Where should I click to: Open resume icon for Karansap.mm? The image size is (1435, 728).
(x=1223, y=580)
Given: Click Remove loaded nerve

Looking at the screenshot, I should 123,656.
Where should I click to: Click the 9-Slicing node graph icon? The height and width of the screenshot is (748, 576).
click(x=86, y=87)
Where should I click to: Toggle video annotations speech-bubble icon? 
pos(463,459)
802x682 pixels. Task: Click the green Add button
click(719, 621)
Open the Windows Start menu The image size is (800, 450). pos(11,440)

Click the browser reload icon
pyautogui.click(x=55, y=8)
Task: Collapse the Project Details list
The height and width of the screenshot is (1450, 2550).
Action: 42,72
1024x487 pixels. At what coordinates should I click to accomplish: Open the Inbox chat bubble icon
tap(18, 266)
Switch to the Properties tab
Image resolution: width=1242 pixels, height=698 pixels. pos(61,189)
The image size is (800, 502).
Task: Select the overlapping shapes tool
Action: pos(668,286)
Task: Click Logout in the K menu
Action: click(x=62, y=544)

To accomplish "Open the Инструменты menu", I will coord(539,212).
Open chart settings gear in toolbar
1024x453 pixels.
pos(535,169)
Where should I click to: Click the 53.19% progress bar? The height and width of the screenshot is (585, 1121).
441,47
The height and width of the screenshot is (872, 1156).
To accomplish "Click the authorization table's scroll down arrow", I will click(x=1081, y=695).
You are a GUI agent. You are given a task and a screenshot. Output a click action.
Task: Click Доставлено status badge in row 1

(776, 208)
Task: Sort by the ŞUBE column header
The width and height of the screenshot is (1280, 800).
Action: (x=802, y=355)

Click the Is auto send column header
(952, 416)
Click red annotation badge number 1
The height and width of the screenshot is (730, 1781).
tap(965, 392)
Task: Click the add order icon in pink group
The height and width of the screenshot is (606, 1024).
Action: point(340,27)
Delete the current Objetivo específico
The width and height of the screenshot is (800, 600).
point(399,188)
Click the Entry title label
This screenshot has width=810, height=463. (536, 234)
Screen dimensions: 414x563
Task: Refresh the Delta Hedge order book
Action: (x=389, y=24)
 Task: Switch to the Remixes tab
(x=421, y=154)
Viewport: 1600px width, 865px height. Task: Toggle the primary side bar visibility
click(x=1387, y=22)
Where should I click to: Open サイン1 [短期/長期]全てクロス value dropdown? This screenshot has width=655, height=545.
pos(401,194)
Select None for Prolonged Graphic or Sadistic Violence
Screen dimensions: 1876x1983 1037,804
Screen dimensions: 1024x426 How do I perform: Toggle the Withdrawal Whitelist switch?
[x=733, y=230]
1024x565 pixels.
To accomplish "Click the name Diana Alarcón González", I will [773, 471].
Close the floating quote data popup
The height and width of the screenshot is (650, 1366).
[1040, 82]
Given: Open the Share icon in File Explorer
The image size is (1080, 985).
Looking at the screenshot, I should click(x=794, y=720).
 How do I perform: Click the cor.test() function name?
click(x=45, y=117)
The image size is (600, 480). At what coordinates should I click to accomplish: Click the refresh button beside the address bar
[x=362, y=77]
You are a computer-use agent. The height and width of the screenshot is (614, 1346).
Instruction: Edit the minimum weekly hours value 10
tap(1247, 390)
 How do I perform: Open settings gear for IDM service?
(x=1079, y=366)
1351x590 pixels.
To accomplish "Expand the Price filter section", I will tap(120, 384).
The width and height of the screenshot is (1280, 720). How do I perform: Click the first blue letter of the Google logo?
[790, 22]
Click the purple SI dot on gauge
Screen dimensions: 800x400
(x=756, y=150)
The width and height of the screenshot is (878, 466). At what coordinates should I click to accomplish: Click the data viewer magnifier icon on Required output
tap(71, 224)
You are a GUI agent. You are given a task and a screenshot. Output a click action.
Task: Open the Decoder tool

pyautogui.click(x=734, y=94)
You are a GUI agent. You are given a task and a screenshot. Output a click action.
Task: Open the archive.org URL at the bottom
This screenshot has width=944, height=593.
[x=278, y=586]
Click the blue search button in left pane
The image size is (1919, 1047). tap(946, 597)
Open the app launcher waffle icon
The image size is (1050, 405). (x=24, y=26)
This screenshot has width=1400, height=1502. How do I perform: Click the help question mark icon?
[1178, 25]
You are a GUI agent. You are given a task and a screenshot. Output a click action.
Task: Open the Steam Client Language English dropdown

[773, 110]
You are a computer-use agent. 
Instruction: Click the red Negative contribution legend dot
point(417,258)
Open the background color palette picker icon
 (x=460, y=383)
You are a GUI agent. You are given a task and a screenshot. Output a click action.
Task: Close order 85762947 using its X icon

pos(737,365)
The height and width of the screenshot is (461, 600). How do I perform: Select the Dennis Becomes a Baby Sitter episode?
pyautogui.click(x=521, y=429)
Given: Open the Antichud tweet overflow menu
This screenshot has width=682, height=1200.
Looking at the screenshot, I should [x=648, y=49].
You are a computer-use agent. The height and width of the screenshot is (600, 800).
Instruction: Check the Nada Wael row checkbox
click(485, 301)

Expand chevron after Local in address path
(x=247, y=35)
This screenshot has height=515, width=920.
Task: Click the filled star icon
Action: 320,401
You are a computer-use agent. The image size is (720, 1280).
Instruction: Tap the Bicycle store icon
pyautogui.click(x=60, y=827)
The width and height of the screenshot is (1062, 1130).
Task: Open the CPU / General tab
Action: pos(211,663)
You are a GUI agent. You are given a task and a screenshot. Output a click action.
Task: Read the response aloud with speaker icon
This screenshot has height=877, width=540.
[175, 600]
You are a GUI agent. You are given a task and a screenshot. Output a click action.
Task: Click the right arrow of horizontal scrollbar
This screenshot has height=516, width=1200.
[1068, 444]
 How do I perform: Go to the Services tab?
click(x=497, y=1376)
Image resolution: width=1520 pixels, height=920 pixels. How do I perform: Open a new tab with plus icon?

EXERCISE PROMPT: Scan the records for the word "will" and copy every line where it is found.

ANSWER FOR THE TASK:
To accomplish "Open the Инструменты menu", I will coord(539,212).
To accomplish "Click the authorization table's scroll down arrow", I will click(x=1081, y=695).
To accomplish "Click the name Diana Alarcón González", I will [773, 471].
To accomplish "Expand the Price filter section", I will tap(120, 384).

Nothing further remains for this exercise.